The conversation began changing publicly as women’s liberation groups held speakouts where people who’d had abortions could share their stories in front of audiences, essentially admitting to committing crimes as they sought health care, bringing the private to the public. In Abortion Rap, Diane Schulder and Florynce Kennedy detail the March 1969 abortion speakout of the Redstockings, a New York City–based group that wanted to help people who’d had abortions let go of the guilt and shame associated with the procedure. The stories, or “abortion raps” as they called them, were central to forcing politicians to understand the unequal system the therapeutic model created for Black and Brown people who needed abortions. Their testimonies shifted the conversation in states such as New York, leading to legalization.
Legalization nationwide, however, came through a case out of Texas, involving Jane Roe, later identified as Norma McCorvey, a white woman who alleged she’d been raped and wanted an abortion but was unable to obtain one because it was illegal. She was connected with two young lawyers who took her case to the Supreme Court. Norma was unable to receive her abortion both because it was illegal and she was unsure of where to receive care, and because if she had received an abortion, she would no longer be pregnant, which would have rendered her case moot. She later contended this was frustrating to her. The irony is that one of her lawyers, a white woman named Sarah Weddington, had previously had an abortion in Mexico and knew how to have one. The case was huge, and “Roe” garnered sympathy because her pregnancy was a result of rape, an allegation that McCorvey later declared was not true. But the fact remains that the conversation about legal abortion hinged on the health, safety, security, and virtues of white women. They were meant to be protected, both from criminalization and dangerous providers.

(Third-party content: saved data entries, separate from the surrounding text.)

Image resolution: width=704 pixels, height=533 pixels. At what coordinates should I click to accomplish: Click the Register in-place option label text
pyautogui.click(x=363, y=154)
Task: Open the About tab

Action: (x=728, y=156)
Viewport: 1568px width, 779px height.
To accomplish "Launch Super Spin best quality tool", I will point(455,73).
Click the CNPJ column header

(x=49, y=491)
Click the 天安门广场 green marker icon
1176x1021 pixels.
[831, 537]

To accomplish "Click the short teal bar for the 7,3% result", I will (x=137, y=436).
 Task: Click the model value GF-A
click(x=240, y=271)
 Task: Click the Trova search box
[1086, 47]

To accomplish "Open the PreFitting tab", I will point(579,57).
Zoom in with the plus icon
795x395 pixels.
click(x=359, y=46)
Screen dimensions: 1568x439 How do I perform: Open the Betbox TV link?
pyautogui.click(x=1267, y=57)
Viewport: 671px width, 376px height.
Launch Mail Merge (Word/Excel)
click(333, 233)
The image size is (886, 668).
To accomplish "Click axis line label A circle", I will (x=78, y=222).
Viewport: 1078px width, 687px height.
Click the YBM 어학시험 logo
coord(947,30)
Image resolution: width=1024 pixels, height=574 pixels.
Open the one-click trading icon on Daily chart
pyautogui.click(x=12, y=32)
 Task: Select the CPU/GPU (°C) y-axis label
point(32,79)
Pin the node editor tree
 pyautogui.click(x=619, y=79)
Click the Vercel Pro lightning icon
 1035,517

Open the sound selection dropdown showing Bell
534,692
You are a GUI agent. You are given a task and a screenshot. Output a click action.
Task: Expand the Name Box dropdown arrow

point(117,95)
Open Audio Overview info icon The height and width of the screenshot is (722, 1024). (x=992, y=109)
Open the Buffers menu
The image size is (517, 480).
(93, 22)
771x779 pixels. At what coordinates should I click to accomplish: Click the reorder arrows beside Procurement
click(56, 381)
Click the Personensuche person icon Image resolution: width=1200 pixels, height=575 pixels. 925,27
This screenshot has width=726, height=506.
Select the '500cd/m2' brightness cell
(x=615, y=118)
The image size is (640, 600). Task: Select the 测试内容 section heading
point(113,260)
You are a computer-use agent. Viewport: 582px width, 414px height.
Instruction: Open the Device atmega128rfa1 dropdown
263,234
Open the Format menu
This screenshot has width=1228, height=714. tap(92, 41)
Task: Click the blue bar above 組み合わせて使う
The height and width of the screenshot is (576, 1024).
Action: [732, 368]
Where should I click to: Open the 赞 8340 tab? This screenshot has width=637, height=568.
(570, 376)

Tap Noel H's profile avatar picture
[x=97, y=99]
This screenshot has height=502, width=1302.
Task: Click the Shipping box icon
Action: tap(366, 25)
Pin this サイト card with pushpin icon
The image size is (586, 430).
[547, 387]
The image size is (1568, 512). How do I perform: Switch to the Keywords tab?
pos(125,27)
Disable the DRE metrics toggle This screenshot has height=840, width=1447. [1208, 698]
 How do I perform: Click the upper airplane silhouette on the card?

The Roe v. Wade decision itself legalized abortion nationwide, creating the pregnancy trimester framework, but allowed states to restrict abortion once viability occurred, based on quickening. Roe didn’t decriminalize all abortions, however. It legalized abortions within a certain set of rules and regulations, putting the procedure squarely under the authority of physicians and the state, not the people who sought them. This meant that the vision of community health care dreamed up by Jane and other community providers would still be considered illegal.